◆ Your goal
Pull out every line below containing the word "Task".

◆ Data supplied
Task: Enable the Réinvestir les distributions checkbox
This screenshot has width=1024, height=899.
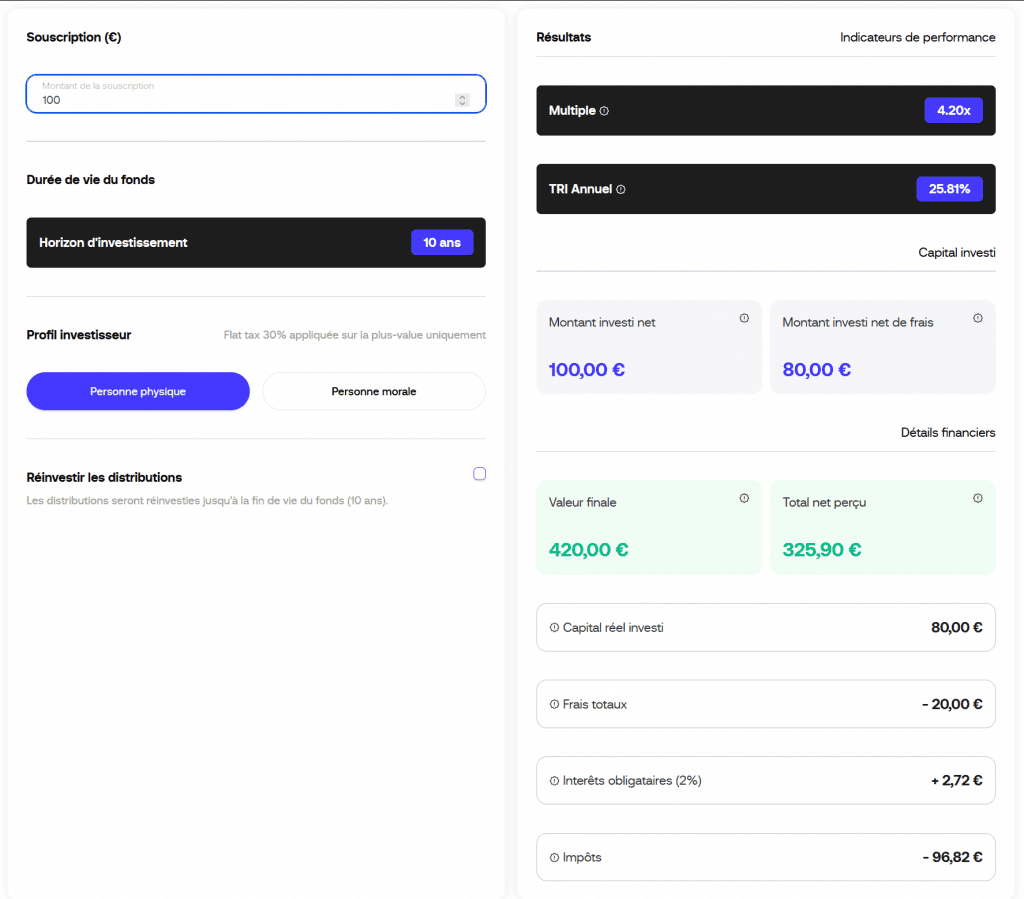Action: (x=479, y=474)
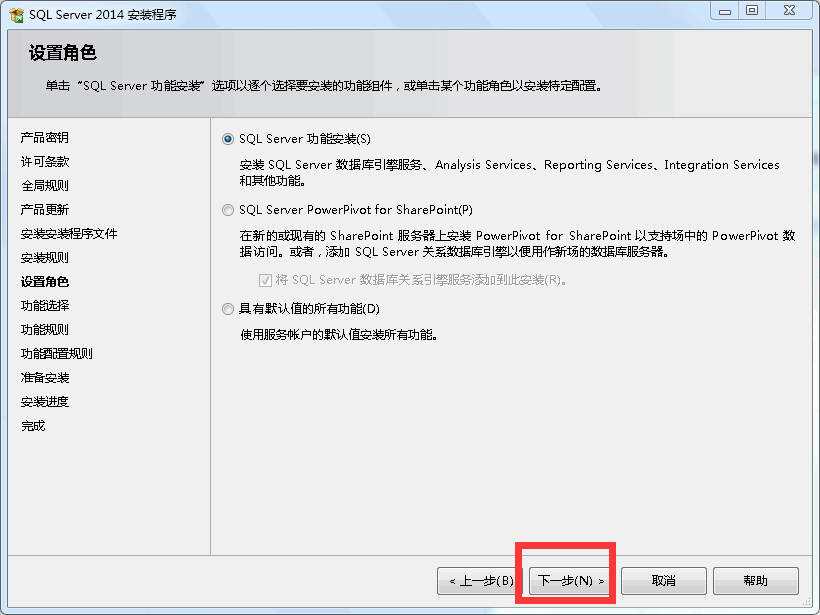Toggle the 数据库关系引擎服务 checkbox

pyautogui.click(x=265, y=280)
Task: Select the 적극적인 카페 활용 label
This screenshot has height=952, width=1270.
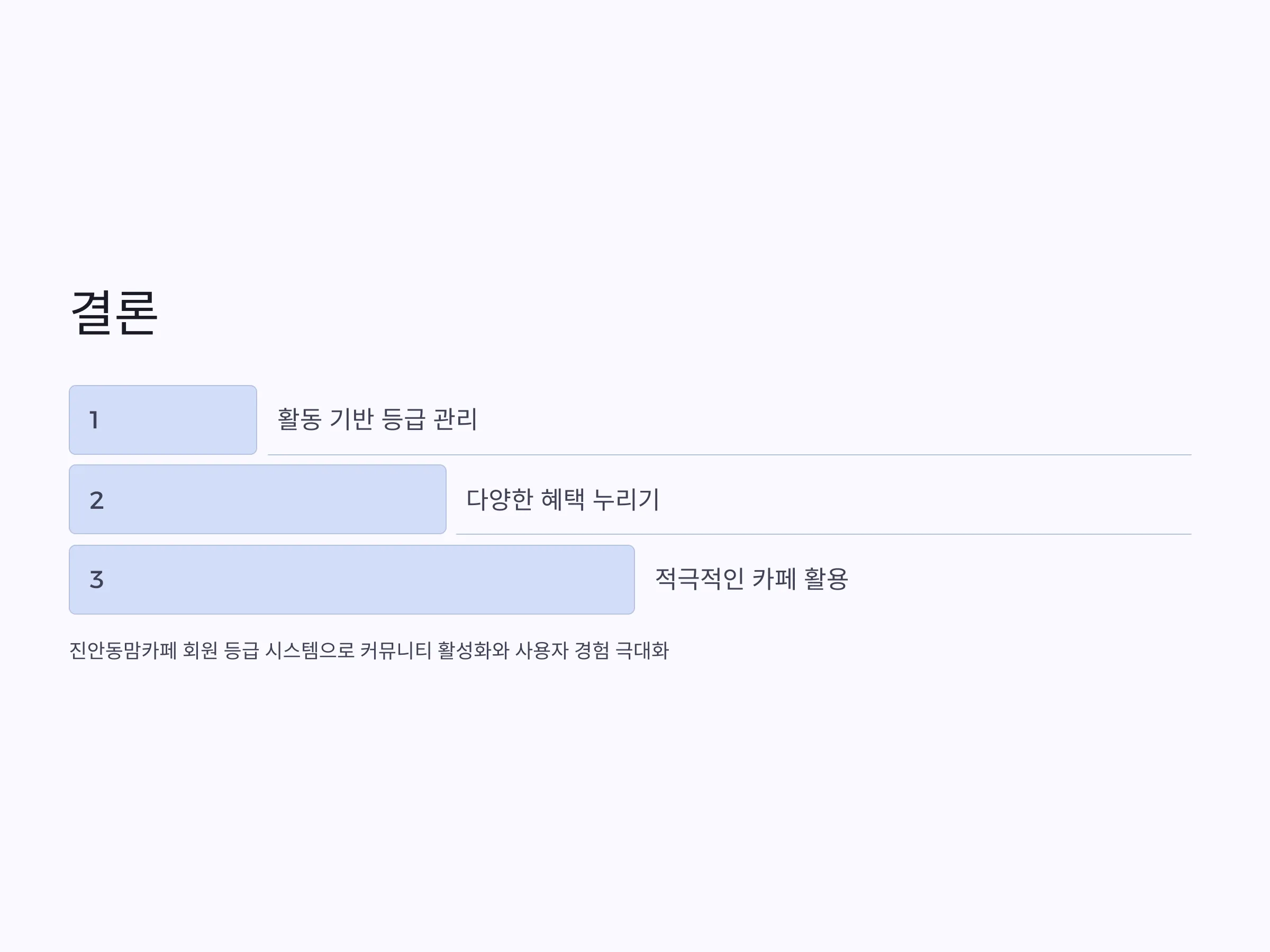Action: (x=751, y=579)
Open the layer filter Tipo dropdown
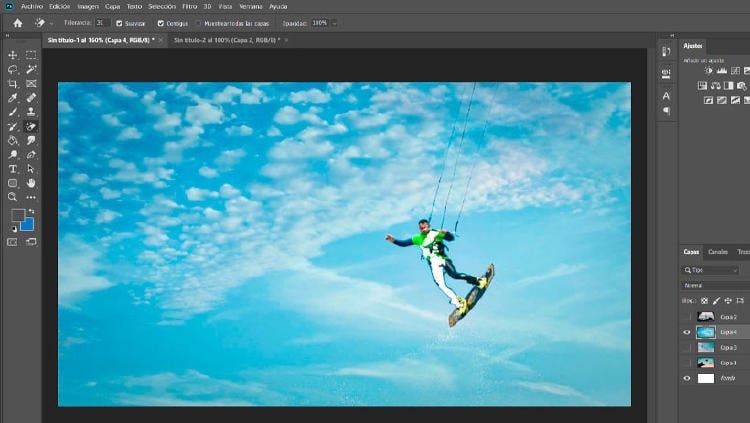 [x=712, y=270]
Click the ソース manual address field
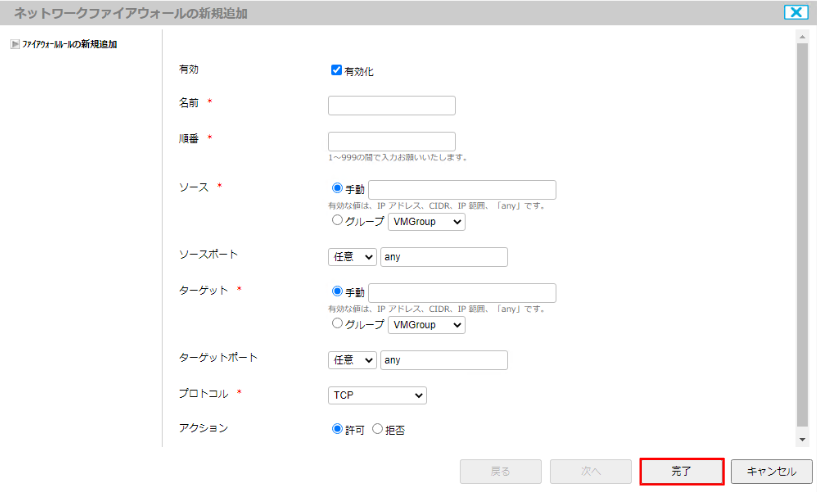The width and height of the screenshot is (817, 492). pyautogui.click(x=462, y=190)
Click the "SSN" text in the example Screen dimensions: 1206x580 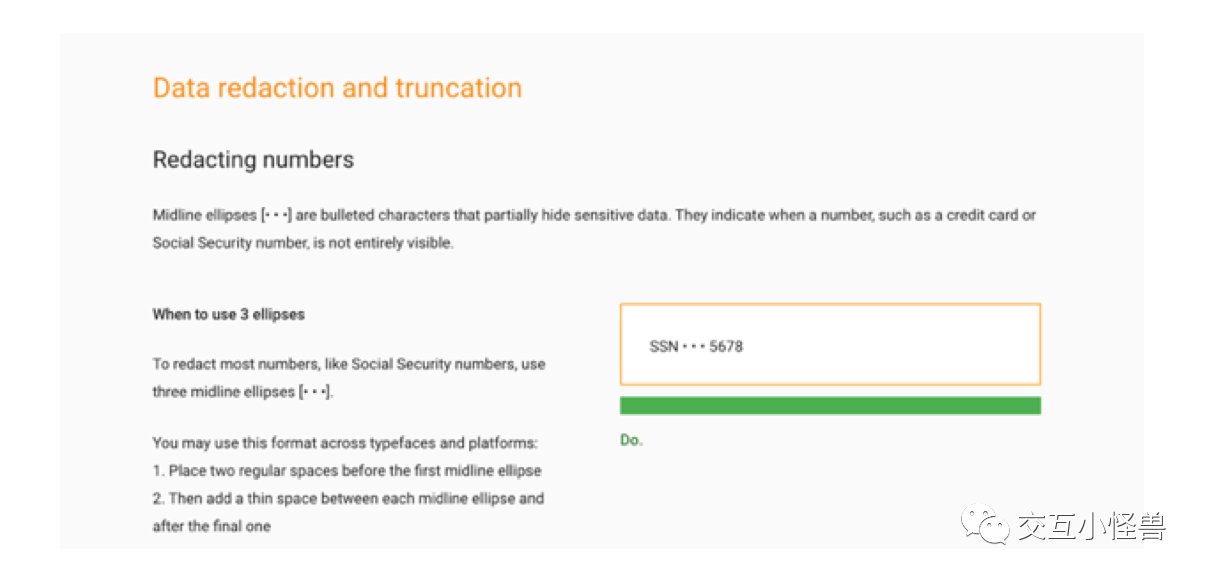pyautogui.click(x=663, y=347)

◆ Answer box
Task: Enable the Réinvestir les distributions checkbox
Task: Select the 적극적인 카페 활용 label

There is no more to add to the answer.